NBC had promoted the "Golden Athlete" show with media critics and reporters like me as a "special intimate look" at Phelps. Okay, there's some semantic wiggle room here. To me, that means a portrait of some kind, with history and analysis from several other sources, such as what CBS's "60 Minutes" does when it highlights a celebrity from the world of sports. But maybe it means something else to NBC like an interview that aired in part the night before.
But the press release promised that in the Sunday show Phelps would talk about "the trials and tribulations with coach and mentor Bob Bowman" and "the influence of watching Michael Jordan's dominance and how it shaped his career as one of America's greatest athletes ever" among other matters.
He talked about neither in what aired Sunday under the heading "Michael Phelps: America's Golden Athlete." That's not a matter of semantics. And there is no wiggle room there.
Now, in fairness, I need to repeat what I have said many times: Costas is far and away the best interviewer going in sports. And the 28 minutes or so of Phelps and him that viewers saw Sunday was generally very good stuff. Costas did his part.
But it's not a prime-time stand-alone program by any definition," and NBC doesn't need to hype its coverage this way. It is hitting the ball out of the park when it comes to ratings. Don't get greedy, guys.
And speaking of greed, NBC News closed Sunday night with a mini-profile of a female Olympics weight lifter who said she had been living on $400 a month while training for the games in Arizona. The premise of the feature was that most athletes won't be able to cash in the way Phelps has on his medals -- some only do it for love of the sport, because there is no big market for what they do.
Only just as the feature was coming to the end with the weight lifter starting to sum up her experience, the story was abruptly interrupted for an Audi A4 ad. The ad then abruptly stopped after a few seconds, and Brian Williams said goodnight.
At first, I thought it was a network mistake, and I wondered why Williams chose not to acknowledge it. But then, when the news ended, I saw the ad start up again, and at the end, saw that it was an ad for the Audi dealers of Maryland, which means the fault was with WBAL, not the network.

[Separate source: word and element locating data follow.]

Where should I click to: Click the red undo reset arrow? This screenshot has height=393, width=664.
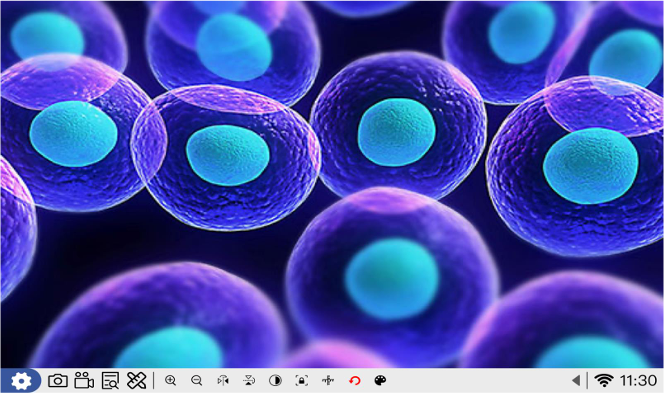coord(354,380)
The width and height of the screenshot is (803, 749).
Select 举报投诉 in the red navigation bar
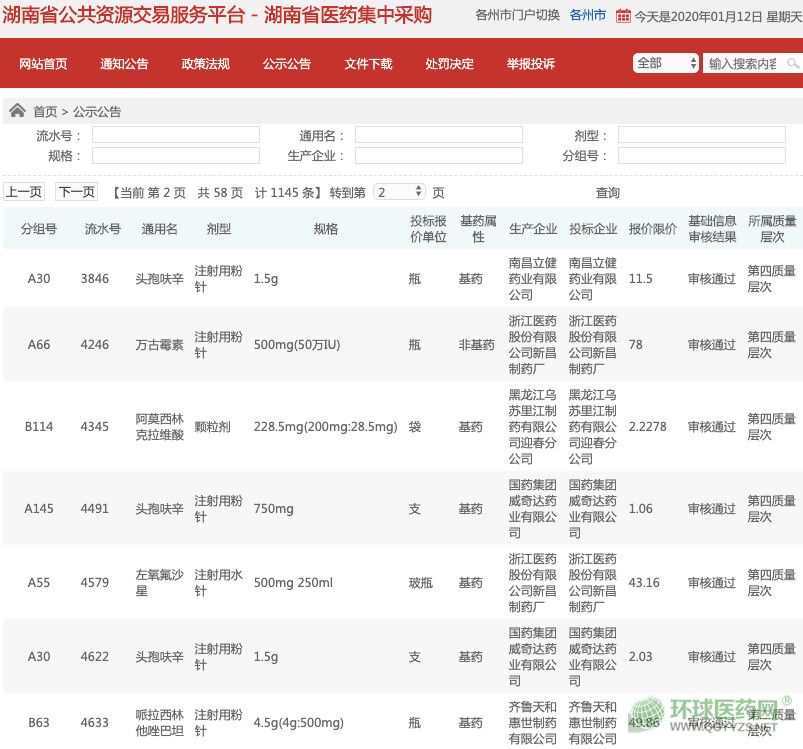(530, 64)
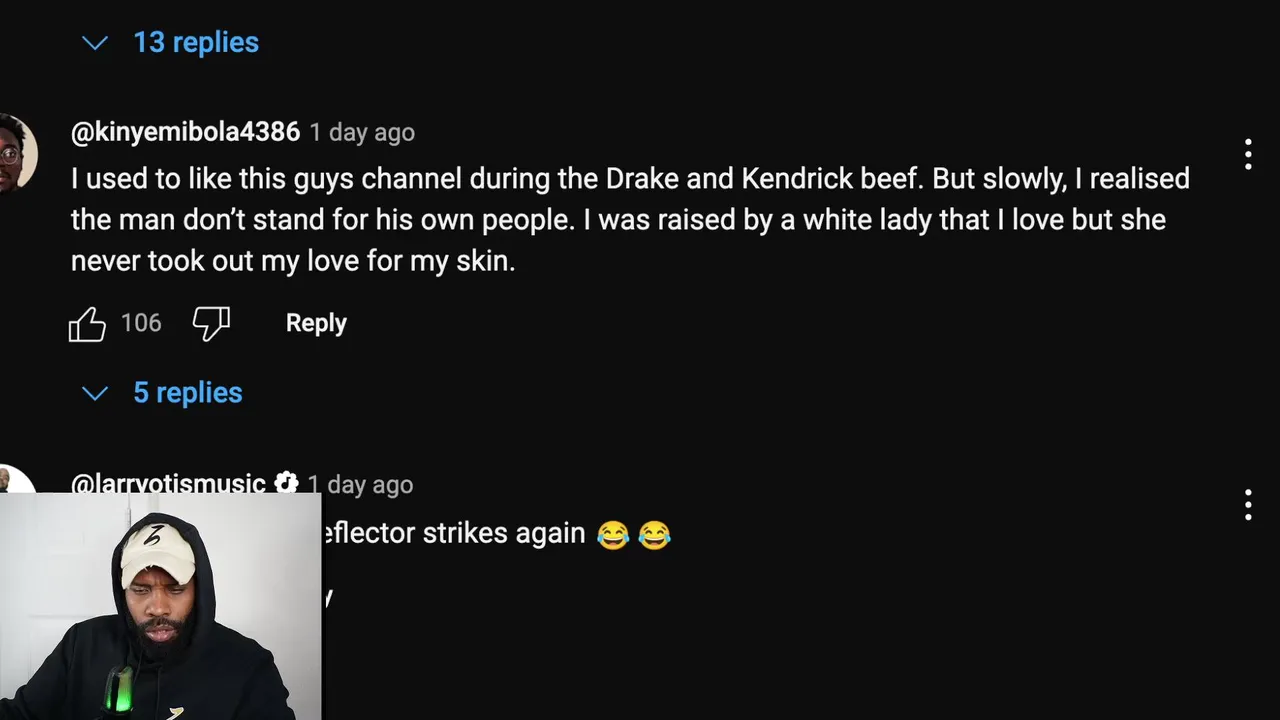
Task: Click the like count 106
Action: click(x=141, y=323)
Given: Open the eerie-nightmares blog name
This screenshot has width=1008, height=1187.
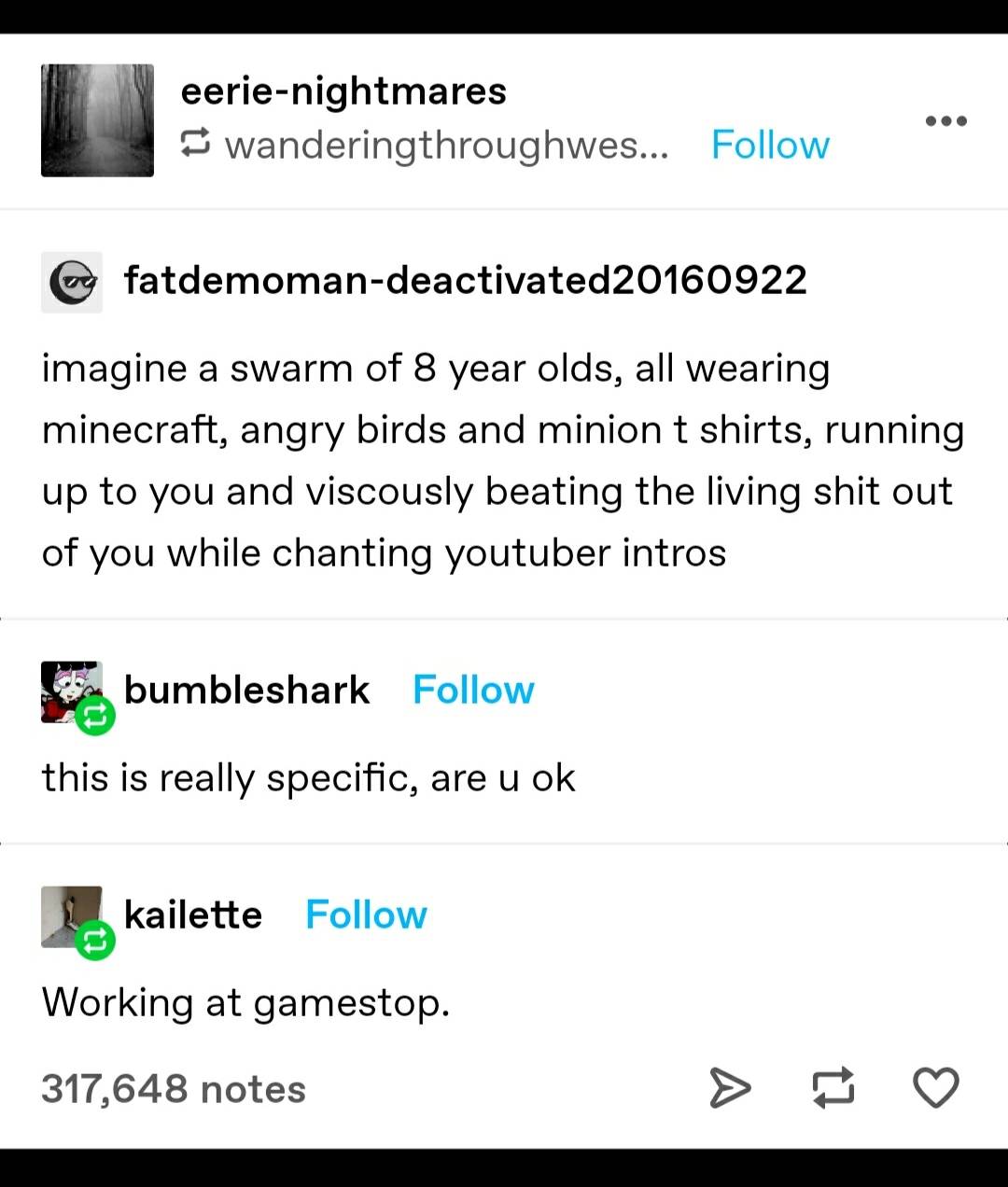Looking at the screenshot, I should 343,91.
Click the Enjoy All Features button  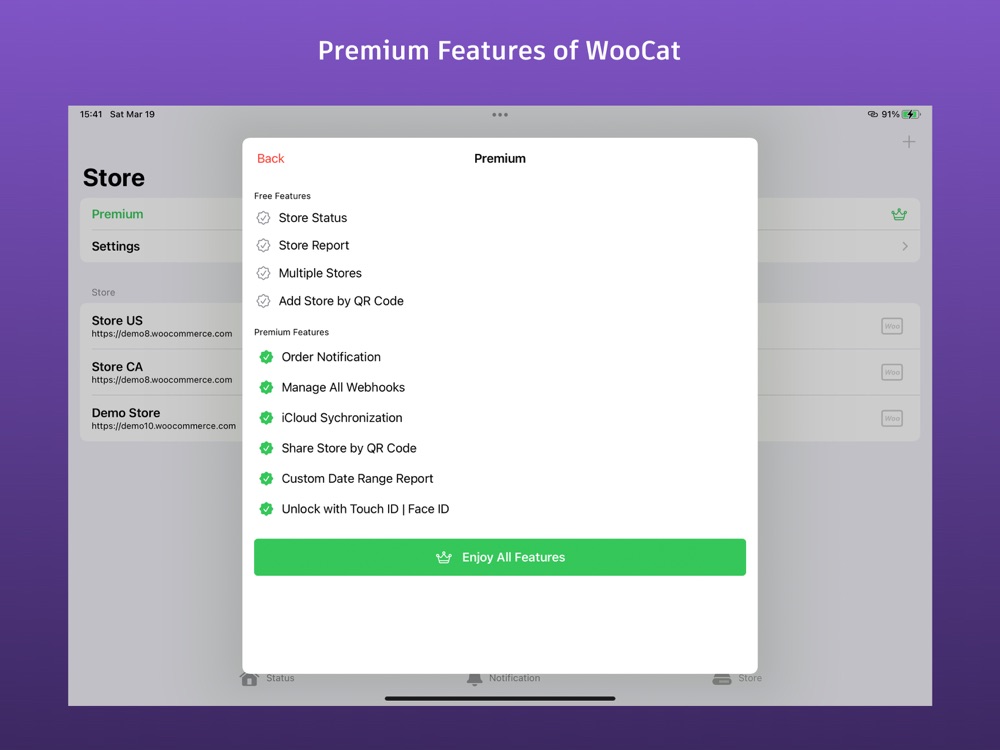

The industry term: WBAL "clipped" the network. That means it cut network content short to try and play an ad that it was getting paid for.
Clip job, or mistake? You make the call. But NBC and its affiliates need to calm down. The money's rolling in, and the public is calming down about having its on-demand expectations frustrated. But don't get greedy and start shoving your priorities too blatantly in the audience's face -- or ill will might linger long after the games end.